Pundits have made calls to overlay a zero trust framework onto smart medical devices for some time. The need for an industry-endorsed framework will grow due to rising attacks in this vertical. Zero trust network architecture could be that framework.

For example, zero trust solutions can:

• Monitor how medical devices communicate externally to ensure they are only communicating with their vendor-required sites and blocking any outside influence, both inbound and outbound
• Identify if these devices communicate with Command & Control (C2) IPs/URLs, blocking communication and notifying the security team of the attempts
• Consolidate organizational assets behind a proxy, which must verify the identity behind every resource request.

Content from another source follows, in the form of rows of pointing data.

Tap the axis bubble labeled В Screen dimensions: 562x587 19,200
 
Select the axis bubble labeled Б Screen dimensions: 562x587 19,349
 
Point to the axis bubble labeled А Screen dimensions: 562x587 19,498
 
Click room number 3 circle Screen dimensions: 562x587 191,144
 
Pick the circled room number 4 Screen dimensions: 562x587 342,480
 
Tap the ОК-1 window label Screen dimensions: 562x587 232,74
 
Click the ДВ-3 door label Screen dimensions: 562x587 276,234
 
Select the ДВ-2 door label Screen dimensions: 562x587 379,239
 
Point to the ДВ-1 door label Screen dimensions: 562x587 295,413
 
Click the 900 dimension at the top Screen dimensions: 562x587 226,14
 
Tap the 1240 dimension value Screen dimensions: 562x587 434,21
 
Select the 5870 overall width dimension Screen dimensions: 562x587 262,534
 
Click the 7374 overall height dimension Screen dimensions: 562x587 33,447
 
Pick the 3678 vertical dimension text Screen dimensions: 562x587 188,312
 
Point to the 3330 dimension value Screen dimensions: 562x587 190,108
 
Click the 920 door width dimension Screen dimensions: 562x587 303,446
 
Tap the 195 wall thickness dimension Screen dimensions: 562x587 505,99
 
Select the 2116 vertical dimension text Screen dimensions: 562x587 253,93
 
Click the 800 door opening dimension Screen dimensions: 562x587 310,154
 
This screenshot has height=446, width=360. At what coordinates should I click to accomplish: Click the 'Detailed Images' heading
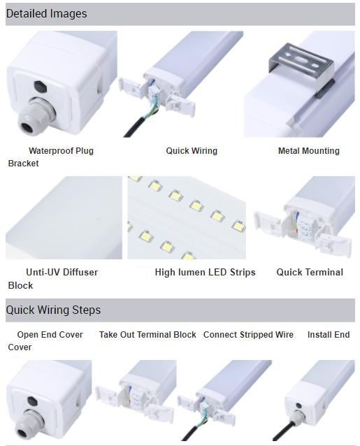pyautogui.click(x=46, y=14)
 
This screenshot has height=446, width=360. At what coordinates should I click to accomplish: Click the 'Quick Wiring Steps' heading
pyautogui.click(x=53, y=310)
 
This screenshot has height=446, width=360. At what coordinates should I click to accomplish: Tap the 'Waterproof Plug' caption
pyautogui.click(x=61, y=151)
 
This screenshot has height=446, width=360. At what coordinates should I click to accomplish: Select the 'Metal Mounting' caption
pyautogui.click(x=309, y=151)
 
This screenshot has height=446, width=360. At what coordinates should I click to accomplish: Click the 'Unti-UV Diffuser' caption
pyautogui.click(x=62, y=272)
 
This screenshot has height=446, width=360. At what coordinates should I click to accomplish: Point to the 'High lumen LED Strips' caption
pyautogui.click(x=205, y=272)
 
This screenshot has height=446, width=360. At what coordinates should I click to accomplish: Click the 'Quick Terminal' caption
pyautogui.click(x=310, y=272)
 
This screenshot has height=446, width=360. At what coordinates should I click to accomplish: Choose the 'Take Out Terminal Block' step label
pyautogui.click(x=147, y=334)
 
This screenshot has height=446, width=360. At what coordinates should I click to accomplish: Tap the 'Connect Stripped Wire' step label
pyautogui.click(x=248, y=334)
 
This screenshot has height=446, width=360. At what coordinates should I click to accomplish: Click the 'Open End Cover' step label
pyautogui.click(x=50, y=334)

This ensures that the verification process is applied to every connection from every device, regardless of origin.
• Apply intelligent access policies. These policies must be dynamic and consider all relevant data sources before granting access. Zero trust network access (ZTNA) can also allow for conditional access based on the context of a request, such as device location and endpoint security posture.
• Incorporate artificial intelligence and machine learning (AI/ML) can help to inform, augment, and bolster access policies to reduce the odds of a breach.
• Enforce the principle of least privilege so transactions involve only the necessary services, systems, or data (i.e., not broadly authenticating to an entire network or subnetwork).

Making the leap from theory to practice

Manufacturers could undoubtedly benefit by rolling zero trust support into their devices. One step could be to include universal support for the security certificates that validate and authenticate device network transactions.

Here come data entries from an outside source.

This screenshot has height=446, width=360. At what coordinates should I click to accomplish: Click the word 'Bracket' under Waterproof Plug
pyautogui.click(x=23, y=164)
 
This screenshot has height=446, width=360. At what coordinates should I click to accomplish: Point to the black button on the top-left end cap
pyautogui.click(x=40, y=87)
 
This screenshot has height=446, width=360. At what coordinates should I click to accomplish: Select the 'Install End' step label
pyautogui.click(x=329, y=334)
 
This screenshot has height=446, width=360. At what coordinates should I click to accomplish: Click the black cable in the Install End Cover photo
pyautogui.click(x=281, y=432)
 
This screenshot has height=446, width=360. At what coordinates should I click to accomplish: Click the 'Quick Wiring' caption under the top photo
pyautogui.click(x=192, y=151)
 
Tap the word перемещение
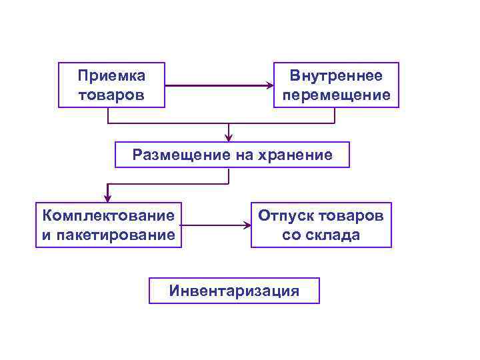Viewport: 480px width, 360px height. click(337, 95)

It’s also worth considering ways artificial intelligence/machine learning (AI/ML) could augment and monitor access policies in a healthcare organization. AI/ML tech can evaluate many network transactions to create a baseline, then take action against anomalies (actions that deviate too far from the baseline). The more transactions AI/ML analyzes, the more accurate it becomes. This aspect makes it a strong fit for supporting security policy management solutions that oversee infrastructure governing medical devices.

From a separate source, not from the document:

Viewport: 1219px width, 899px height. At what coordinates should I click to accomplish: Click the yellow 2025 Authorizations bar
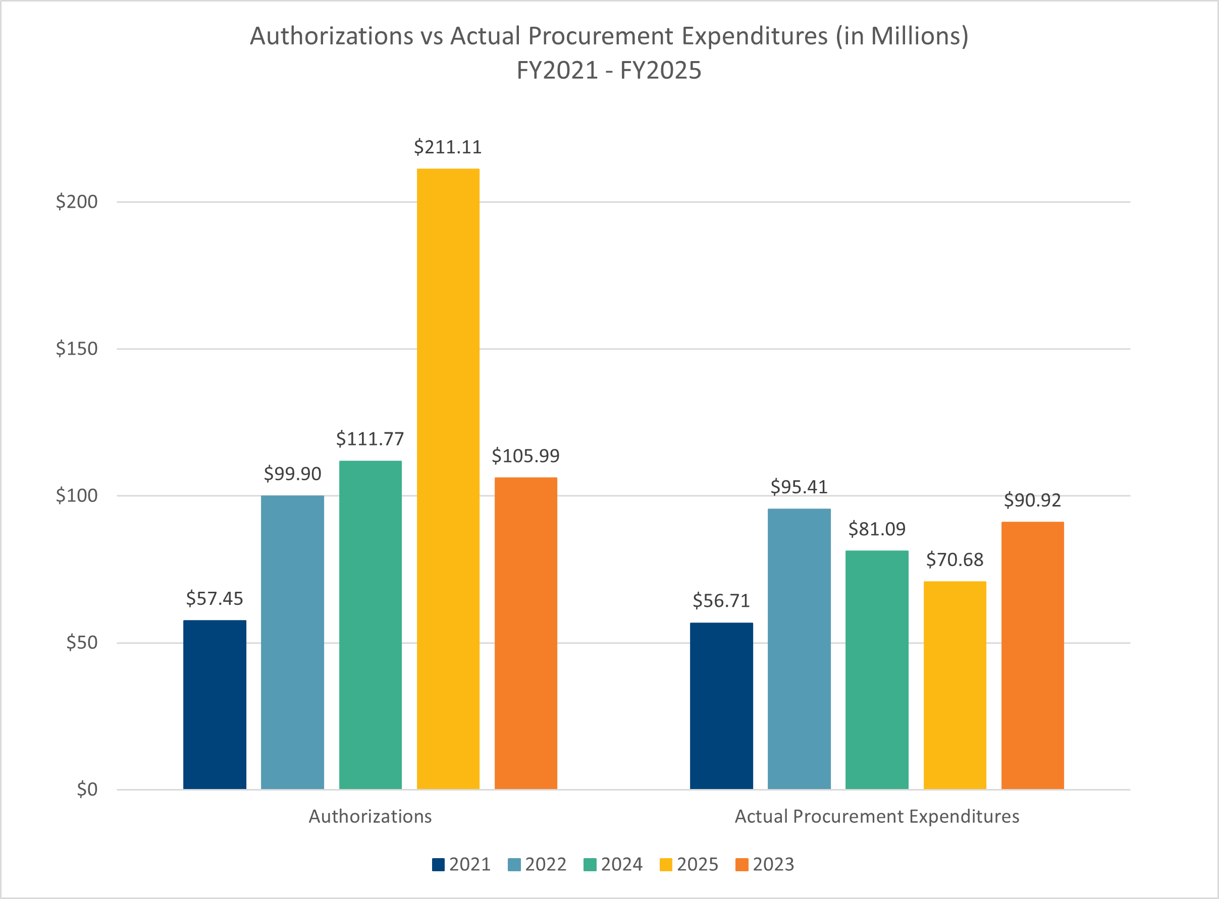click(x=448, y=479)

There are already compelling examples of AI/ML in healthcare. For instance, AI/ML is already available to help hospitals restrict access to patient or device data and enforce network segmentation – thus ensuring medical devices only operate in designated subdomains.

Over time, as AI/ML become even more sophisticated, it will deliver even greater value to the medical world – and its continuing evolution may drive the broader security capabilities of ZT.

Zero trust can reduce several risks OT and medical devices introduce into today's environment. Medical facilities often have to grant third-party access to these devices for support services. In granting access to these devices, outsiders are often given permissions that exceed the minimum required to perform their work. A robust zero trust framework would ensure third-party actors operate under the principle of least privilege while limiting their access to the specific device being serviced.